2021-11-06 09:52:22,967 - mmdet - INFO - Environment info:
------------------------------------------------------------
sys.platform: linux
Python: 3.7.10 (default, Feb 26 2021, 18:47:35) [GCC 7.3.0]
....
2021-11-06 09:52:51,385 - mmdet - INFO - workflow: [('train', 1)], max: 12 epochs
/opt/conda/lib/python3.7/site-packages/torch/nn/functional.py:718: UserWarning: Named tensors and all their associated APIs are an experimental feature and subject to change. Please do not use them for anything important until they are released as stable. (Triggered internally at /opt/conda/conda-bld/pytorch_1623448265233/work/c10/core/TensorImpl.h:1156.)

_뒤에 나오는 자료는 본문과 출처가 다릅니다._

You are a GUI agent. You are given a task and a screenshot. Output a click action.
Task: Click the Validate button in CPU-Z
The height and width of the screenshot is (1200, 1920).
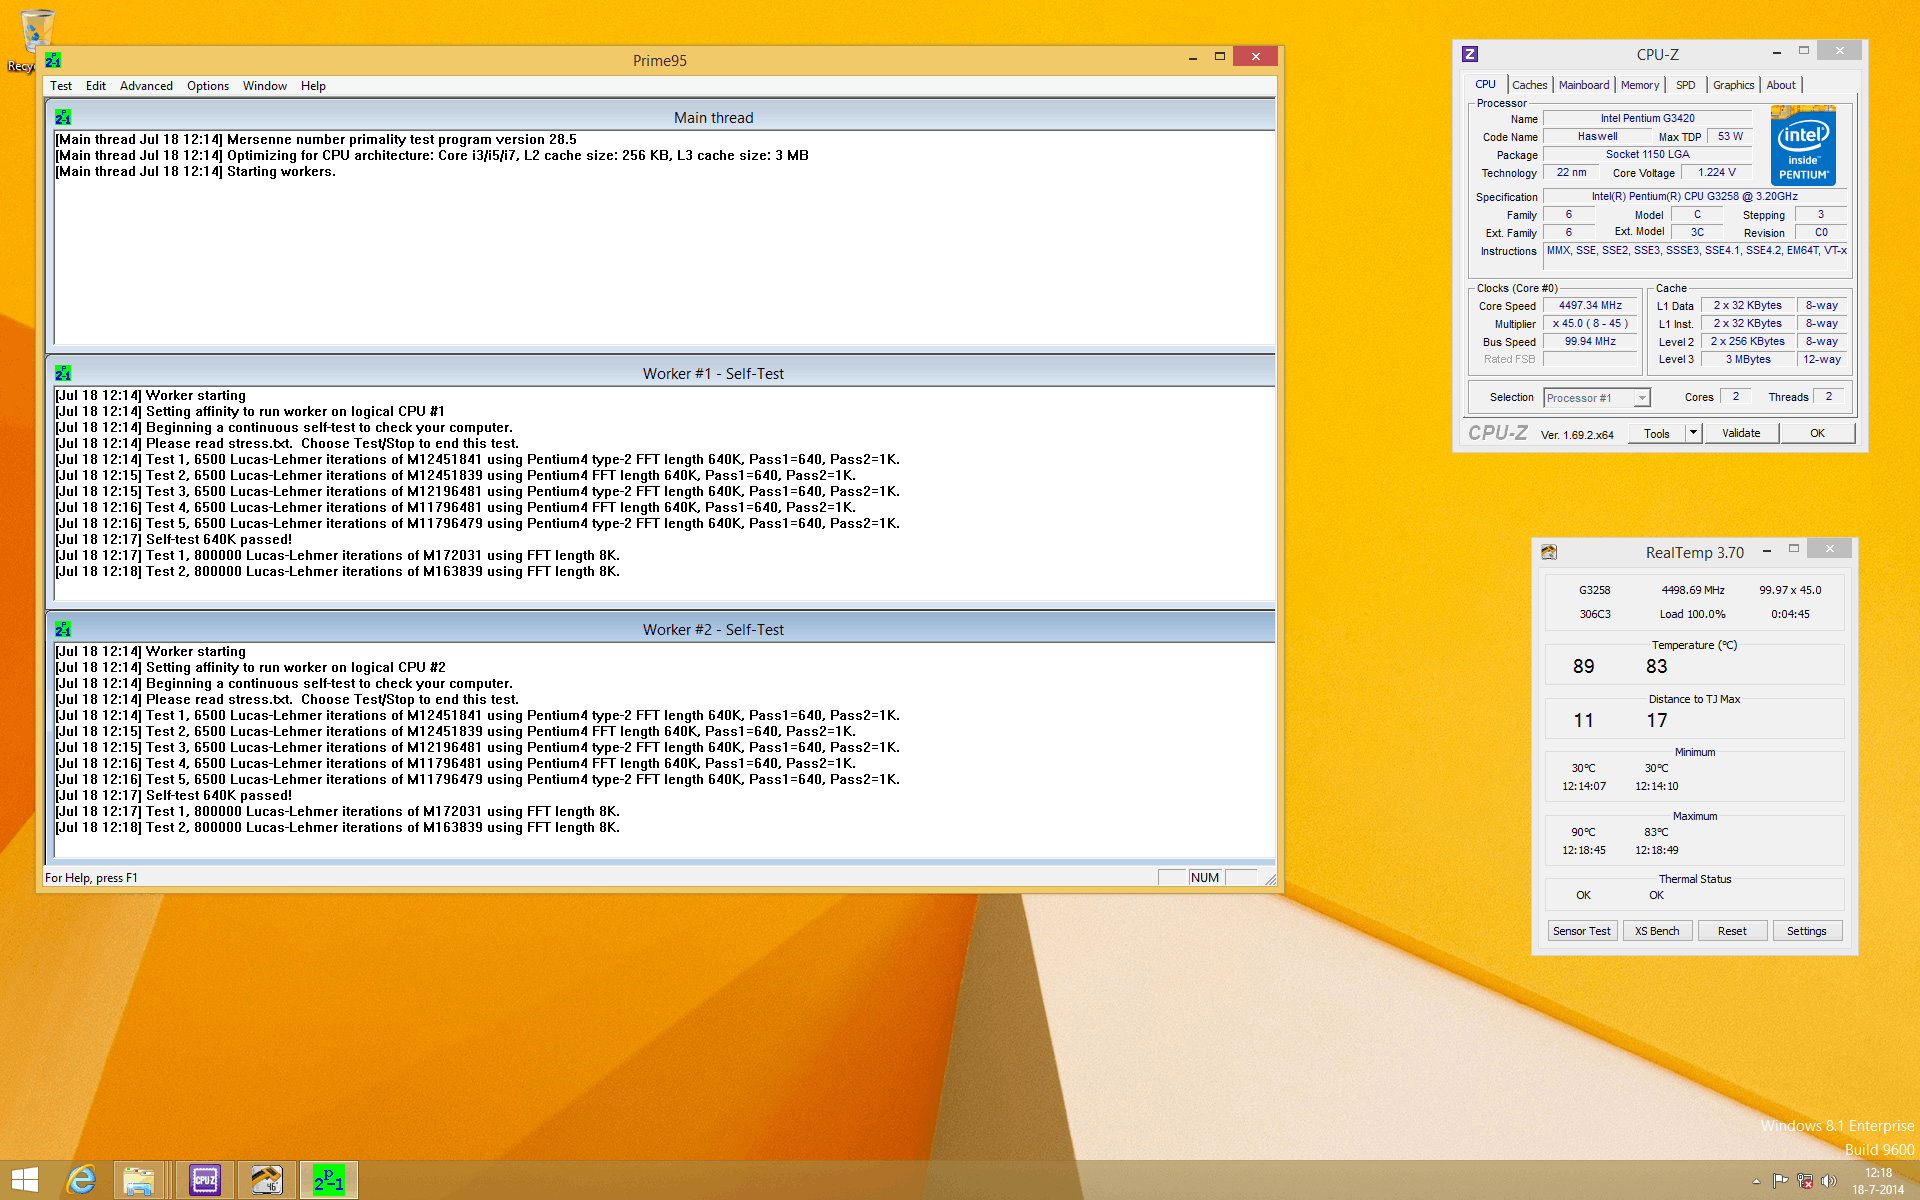(1740, 433)
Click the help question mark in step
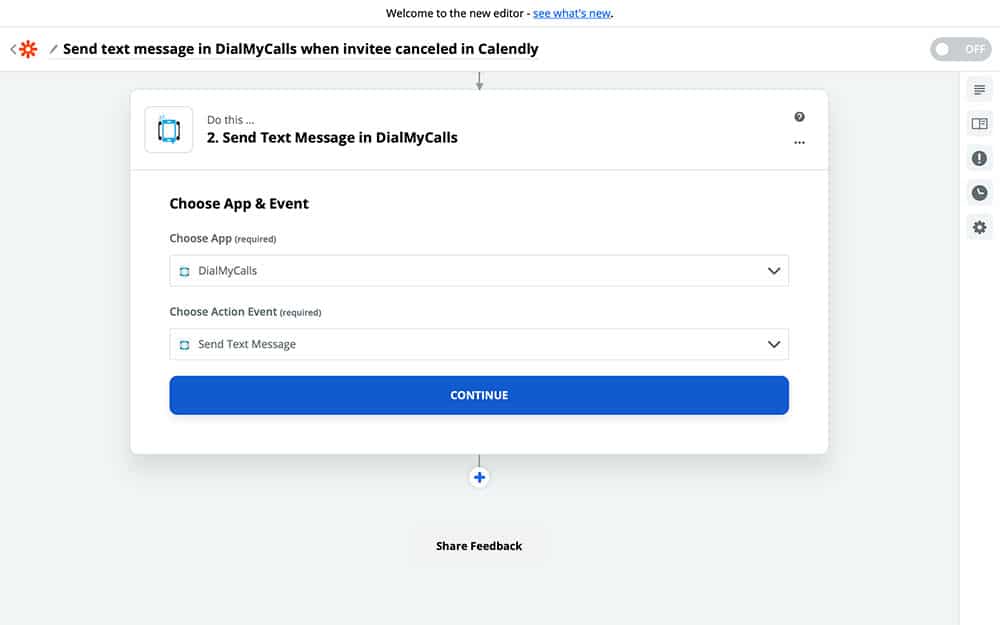 click(799, 117)
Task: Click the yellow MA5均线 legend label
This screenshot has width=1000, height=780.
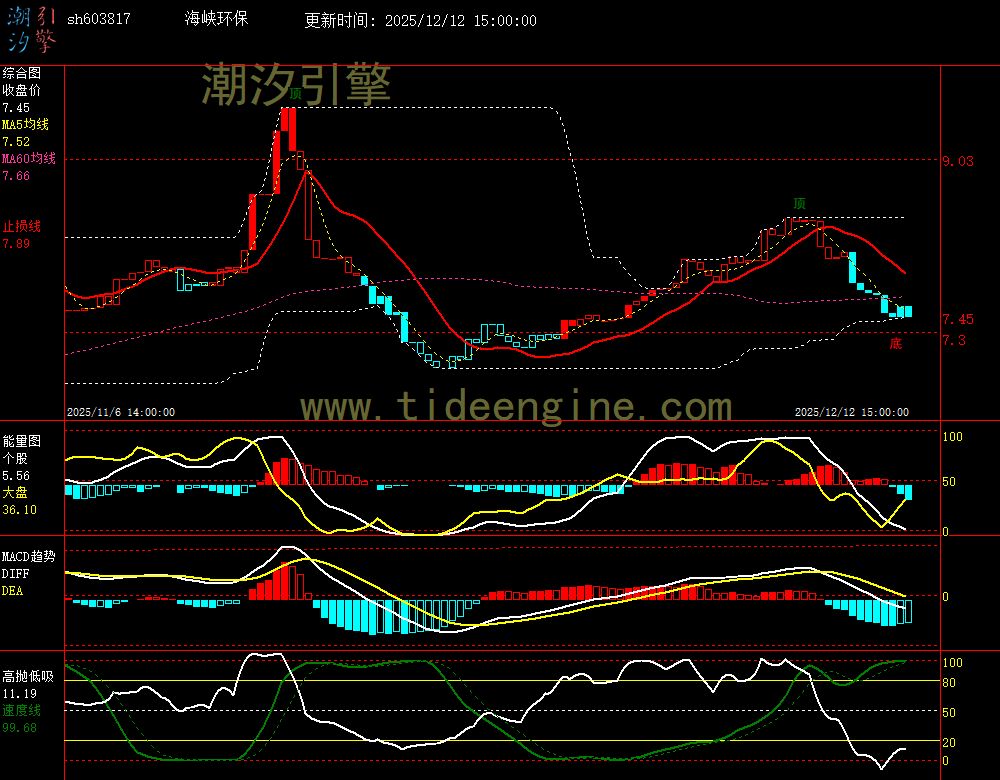Action: 25,124
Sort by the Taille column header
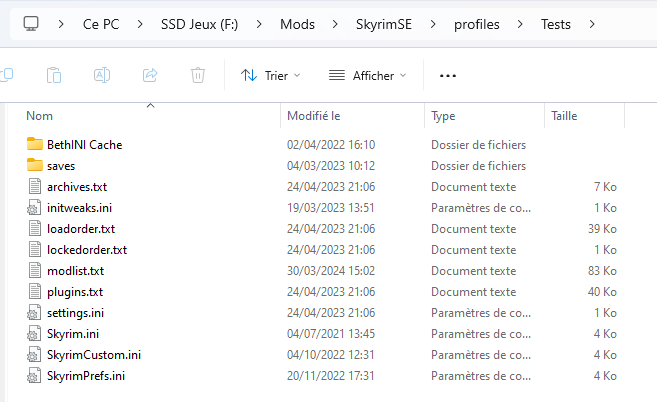This screenshot has width=657, height=402. (x=563, y=116)
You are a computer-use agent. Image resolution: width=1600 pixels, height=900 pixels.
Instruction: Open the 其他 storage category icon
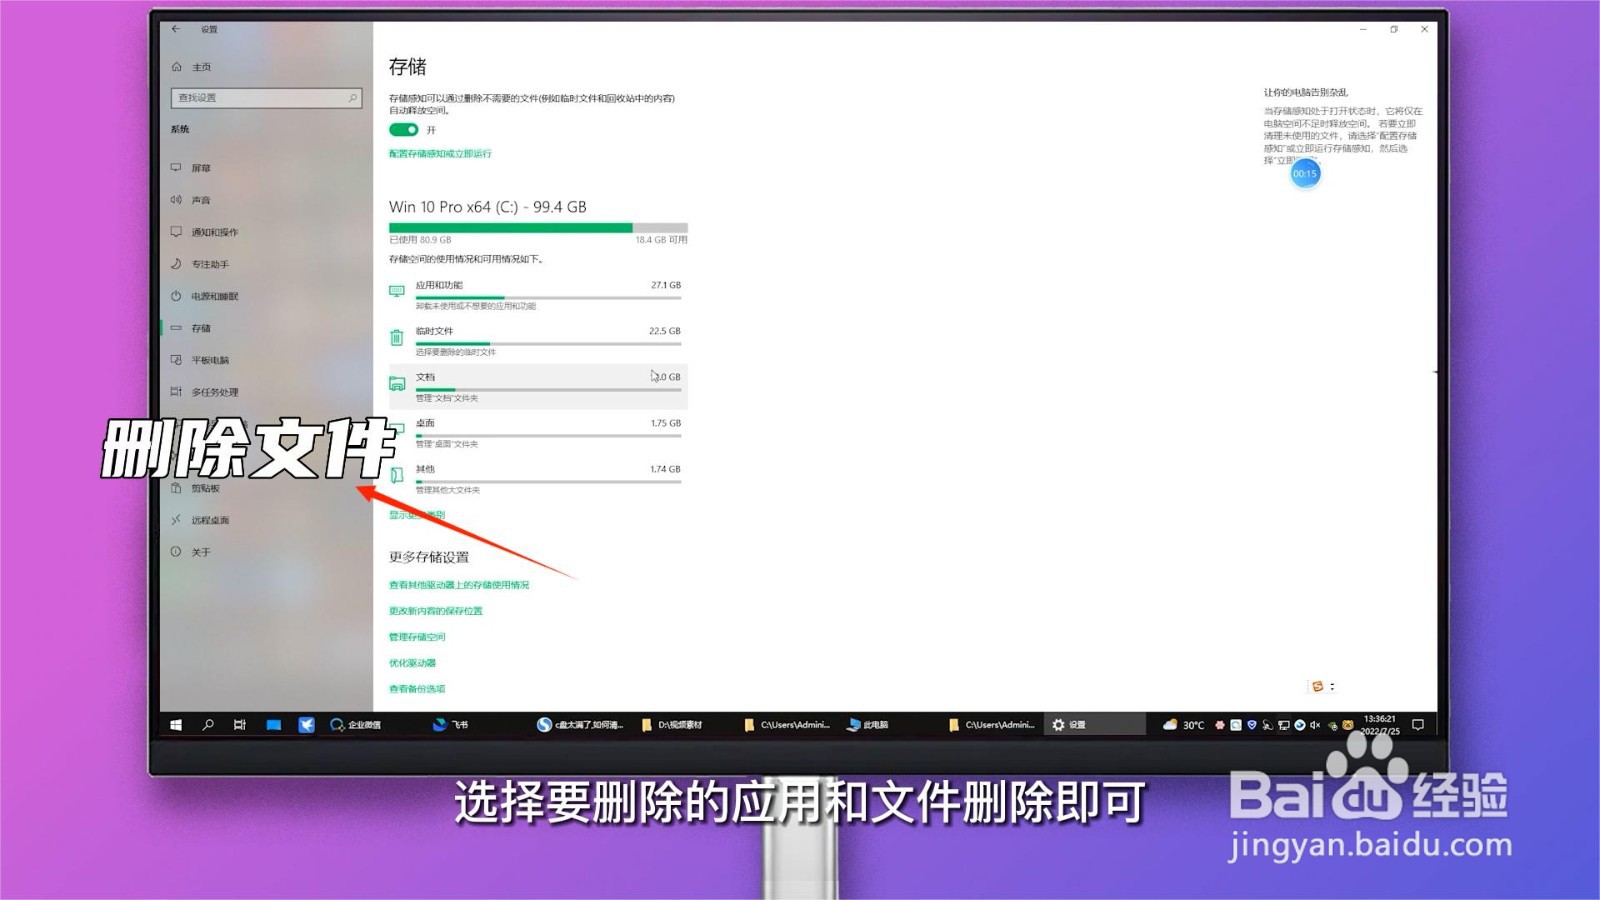click(x=397, y=473)
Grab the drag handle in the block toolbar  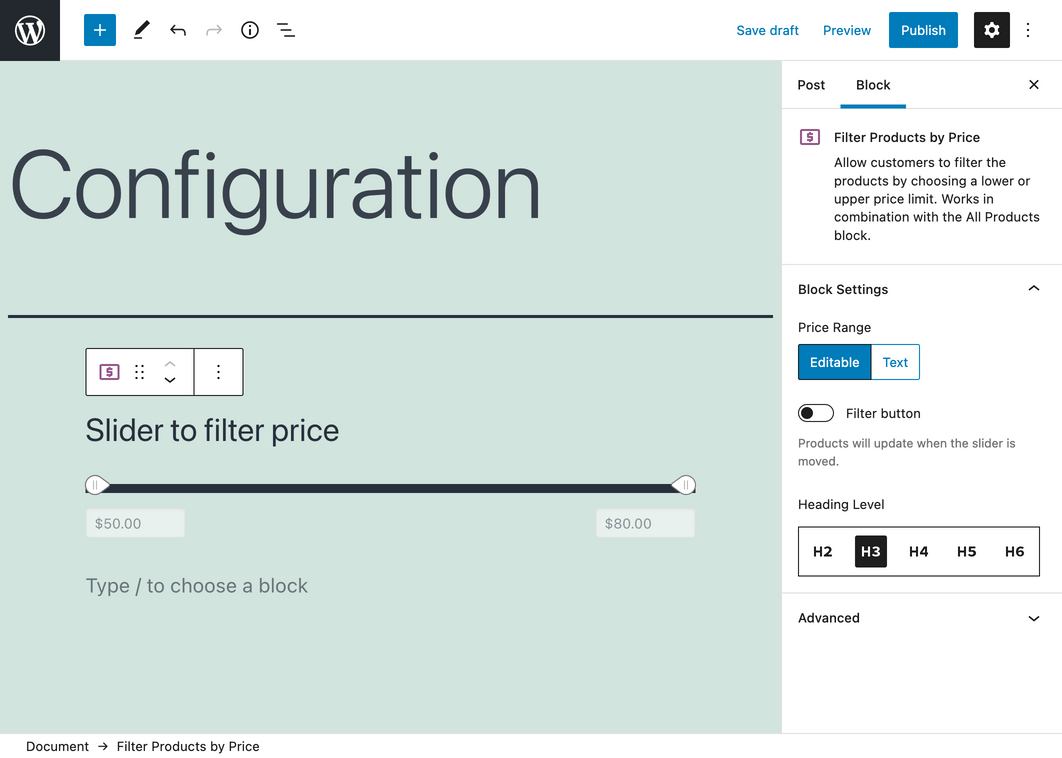139,371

return torch.max_pool2d(input, kernel_size, stride, padding, dilation, ceil_mode)
/workspace/mmdet/core/anchor/anchor_generator.py:324: UserWarning: ``grid_anchors`` would be deprecated soon. Please use ``grid_priors``
warnings.warn('``grid_anchors`` would be deprecated soon. '
/workspace/mmdet/core/anchor/anchor_generator.py:361: UserWarning: ``single_level_grid_anchors`` would be deprecated soon. Please use ``single_level_grid_priors``
'``single_level_grid_anchors`` would be deprecated soon. '
2021-11-06 09:53:33,805 - mmdet - INFO - Epoch [1][50/29317] lr: 1.978e-03, eta: 3 days, 10:34:55, time: 0.845, data_time: 0.061, memory: 6497, loss_rpn_cls: 0.5175, loss_rpn_bbox: 0.0986, loss_cls: 0.6558, acc: 89.7168, loss_bbox: 0.1074, loss: 1.3793
....
2021-11-06 15:30:17,031 - mmdet - INFO - Epoch [1][25750/29317] lr: 2.000e-02, eta: 2 days, 23:12:32, time: 1.068, data_time: 0.049, memory: 6498, loss_rpn_cls: 0.0657, loss_rpn_bbox: 0.0642, loss_cls: 0.3354, acc: 90.6543, loss_bbox: 0.2861, loss: 0.7514
Killed
MMdetection COCO dataset에 대해서 학습을 진행하던 중 위와 같이, 아무런 에러 없이 Killed 라는 라인이 뜨며 지속적으로 학습이 멈추는 것을 확인하여 구글 검색을 해봤다.
보던 중 나의 케이스와 유사하게 아래에 이슈가 있는 걸 확인했다.
https://github.com/tensorflow/models/issues/3497
위 링크 사람들의 말로는 GPU 메모리 용량이 아닌 RAM의 용량이 부족해서 생긴 문제라고 한다.
당장 RAM을 살 수는 없으니 도커 container에 공유 메모리를 더 넘겨서 테스트해봐야겠다.